* **ABOUT THIS EXERCISE**
The material must be repeated exactly, with every line intact.

(Beginning of WORKING DATA)

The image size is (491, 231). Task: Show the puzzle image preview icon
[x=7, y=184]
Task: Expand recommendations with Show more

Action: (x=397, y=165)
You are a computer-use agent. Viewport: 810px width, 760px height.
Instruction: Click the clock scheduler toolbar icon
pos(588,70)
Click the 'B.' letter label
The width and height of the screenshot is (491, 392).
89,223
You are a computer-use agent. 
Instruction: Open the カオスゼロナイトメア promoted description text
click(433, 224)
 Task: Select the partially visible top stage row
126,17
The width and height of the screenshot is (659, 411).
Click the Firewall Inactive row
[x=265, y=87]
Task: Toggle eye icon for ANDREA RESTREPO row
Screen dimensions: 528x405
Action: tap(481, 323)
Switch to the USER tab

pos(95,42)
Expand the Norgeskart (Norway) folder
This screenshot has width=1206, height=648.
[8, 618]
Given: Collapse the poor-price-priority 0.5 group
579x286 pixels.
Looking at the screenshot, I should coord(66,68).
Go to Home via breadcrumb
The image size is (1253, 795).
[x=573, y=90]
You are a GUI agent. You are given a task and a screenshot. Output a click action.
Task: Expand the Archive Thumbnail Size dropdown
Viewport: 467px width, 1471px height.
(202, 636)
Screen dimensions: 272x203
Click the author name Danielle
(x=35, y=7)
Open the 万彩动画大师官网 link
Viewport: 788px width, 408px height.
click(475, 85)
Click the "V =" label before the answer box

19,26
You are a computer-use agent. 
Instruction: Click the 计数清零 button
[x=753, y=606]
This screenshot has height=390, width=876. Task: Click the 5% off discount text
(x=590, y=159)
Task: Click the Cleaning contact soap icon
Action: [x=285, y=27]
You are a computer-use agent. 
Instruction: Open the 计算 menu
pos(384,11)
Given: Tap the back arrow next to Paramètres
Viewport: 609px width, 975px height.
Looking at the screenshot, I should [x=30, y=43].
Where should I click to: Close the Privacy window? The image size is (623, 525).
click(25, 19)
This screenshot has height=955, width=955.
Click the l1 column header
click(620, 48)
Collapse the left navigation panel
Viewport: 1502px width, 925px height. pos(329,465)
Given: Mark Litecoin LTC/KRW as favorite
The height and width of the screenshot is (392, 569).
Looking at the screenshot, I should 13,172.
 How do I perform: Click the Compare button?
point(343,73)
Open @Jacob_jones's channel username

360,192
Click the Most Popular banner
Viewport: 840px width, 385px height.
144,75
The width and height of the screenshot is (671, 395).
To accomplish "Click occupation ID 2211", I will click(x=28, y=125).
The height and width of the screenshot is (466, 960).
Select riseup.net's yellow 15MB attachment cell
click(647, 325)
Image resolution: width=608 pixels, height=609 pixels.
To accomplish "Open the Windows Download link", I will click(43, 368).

(End of WORKING DATA)

* **TASK SOLUTION**
The image size is (491, 231). Task: Show the puzzle image preview icon
[x=7, y=184]
Task: Expand recommendations with Show more

Action: (x=397, y=165)
You are a computer-use agent. Viewport: 810px width, 760px height.
Instruction: Click the clock scheduler toolbar icon
pos(588,70)
Click the 'B.' letter label
The width and height of the screenshot is (491, 392).
89,223
You are a computer-use agent. 
Instruction: Open the カオスゼロナイトメア promoted description text
click(433, 224)
 Task: Select the partially visible top stage row
126,17
The width and height of the screenshot is (659, 411).
Click the Firewall Inactive row
[x=265, y=87]
Task: Toggle eye icon for ANDREA RESTREPO row
Screen dimensions: 528x405
Action: tap(481, 323)
Switch to the USER tab

pos(95,42)
Expand the Norgeskart (Norway) folder
This screenshot has width=1206, height=648.
[8, 618]
Given: Collapse the poor-price-priority 0.5 group
579x286 pixels.
Looking at the screenshot, I should coord(66,68).
Go to Home via breadcrumb
The image size is (1253, 795).
[x=573, y=90]
You are a GUI agent. You are given a task and a screenshot. Output a click action.
Task: Expand the Archive Thumbnail Size dropdown
Viewport: 467px width, 1471px height.
(202, 636)
Screen dimensions: 272x203
Click the author name Danielle
(x=35, y=7)
Open the 万彩动画大师官网 link
Viewport: 788px width, 408px height.
click(475, 85)
Click the "V =" label before the answer box

19,26
You are a computer-use agent. 
Instruction: Click the 计数清零 button
[x=753, y=606]
This screenshot has height=390, width=876. Task: Click the 5% off discount text
(x=590, y=159)
Task: Click the Cleaning contact soap icon
Action: [x=285, y=27]
You are a computer-use agent. 
Instruction: Open the 计算 menu
pos(384,11)
Given: Tap the back arrow next to Paramètres
Viewport: 609px width, 975px height.
Looking at the screenshot, I should [x=30, y=43].
Where should I click to: Close the Privacy window? The image size is (623, 525).
click(25, 19)
This screenshot has height=955, width=955.
Click the l1 column header
click(620, 48)
Collapse the left navigation panel
Viewport: 1502px width, 925px height. pos(329,465)
Given: Mark Litecoin LTC/KRW as favorite
The height and width of the screenshot is (392, 569).
Looking at the screenshot, I should 13,172.
 How do I perform: Click the Compare button?
point(343,73)
Open @Jacob_jones's channel username

360,192
Click the Most Popular banner
Viewport: 840px width, 385px height.
144,75
The width and height of the screenshot is (671, 395).
To accomplish "Click occupation ID 2211", I will click(x=28, y=125).
The height and width of the screenshot is (466, 960).
Select riseup.net's yellow 15MB attachment cell
click(647, 325)
Image resolution: width=608 pixels, height=609 pixels.
To accomplish "Open the Windows Download link", I will click(43, 368).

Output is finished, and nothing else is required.